§ What the task requires
Copy the listing below exactly. Pictures stay out of it.

§ Given data
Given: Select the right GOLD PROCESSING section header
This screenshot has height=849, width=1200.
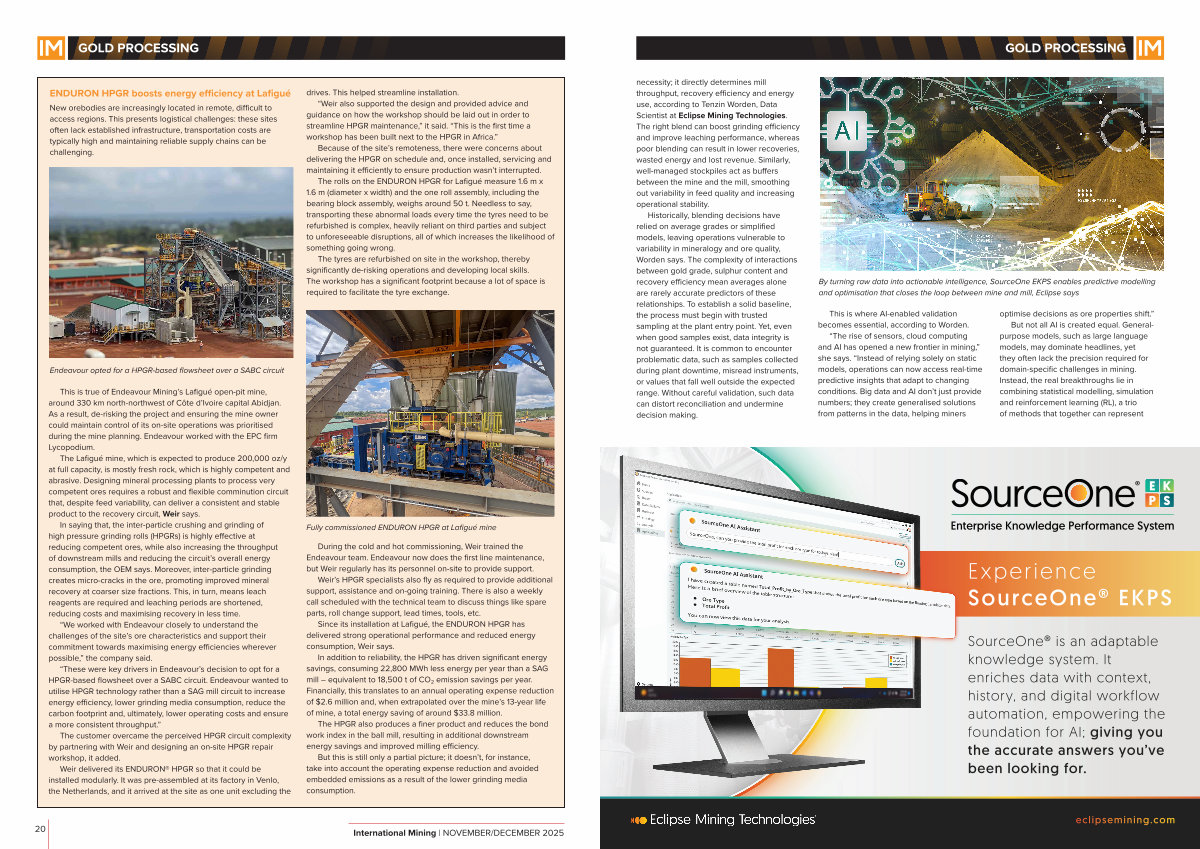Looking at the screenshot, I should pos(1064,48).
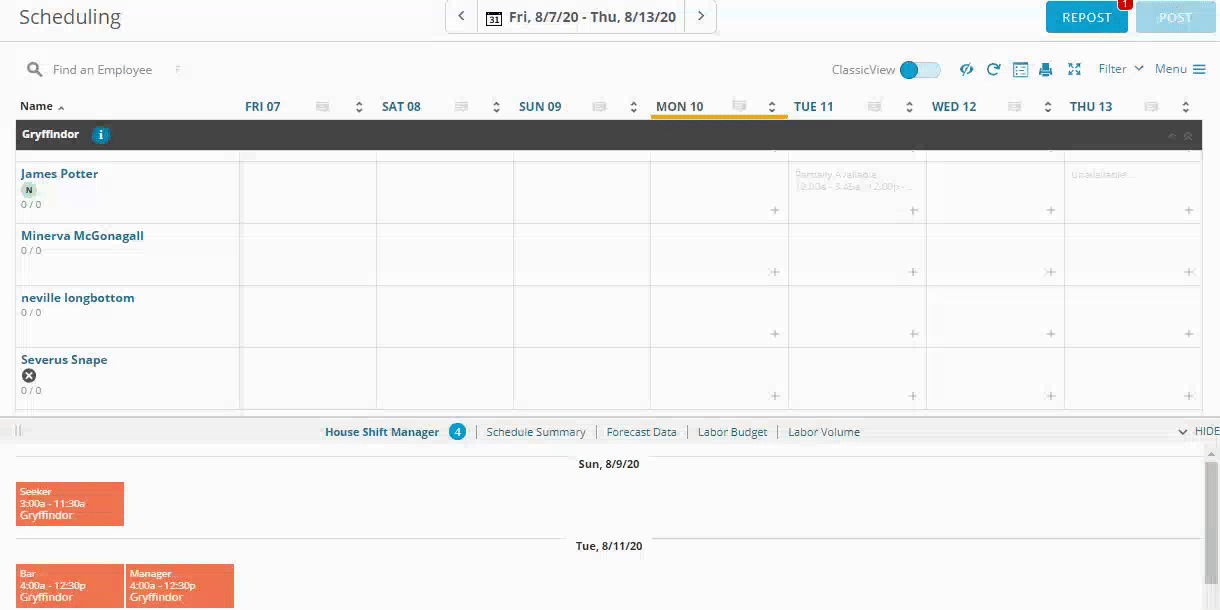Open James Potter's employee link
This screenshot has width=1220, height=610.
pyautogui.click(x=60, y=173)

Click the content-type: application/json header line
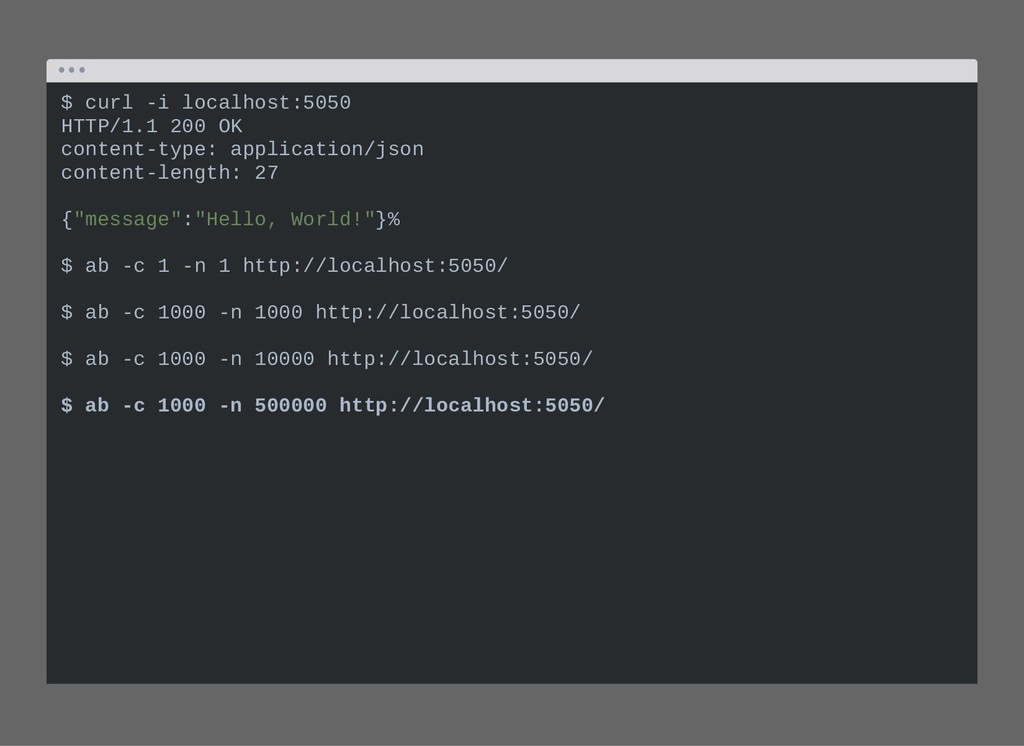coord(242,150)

§ Response
Given: Select the right GOLD PROCESSING section header
This screenshot has height=849, width=1200.
Looking at the screenshot, I should pos(1064,48).
Open James Potter's employee link
This screenshot has width=1220, height=610.
pyautogui.click(x=60, y=173)

Click the content-type: application/json header line
coord(242,150)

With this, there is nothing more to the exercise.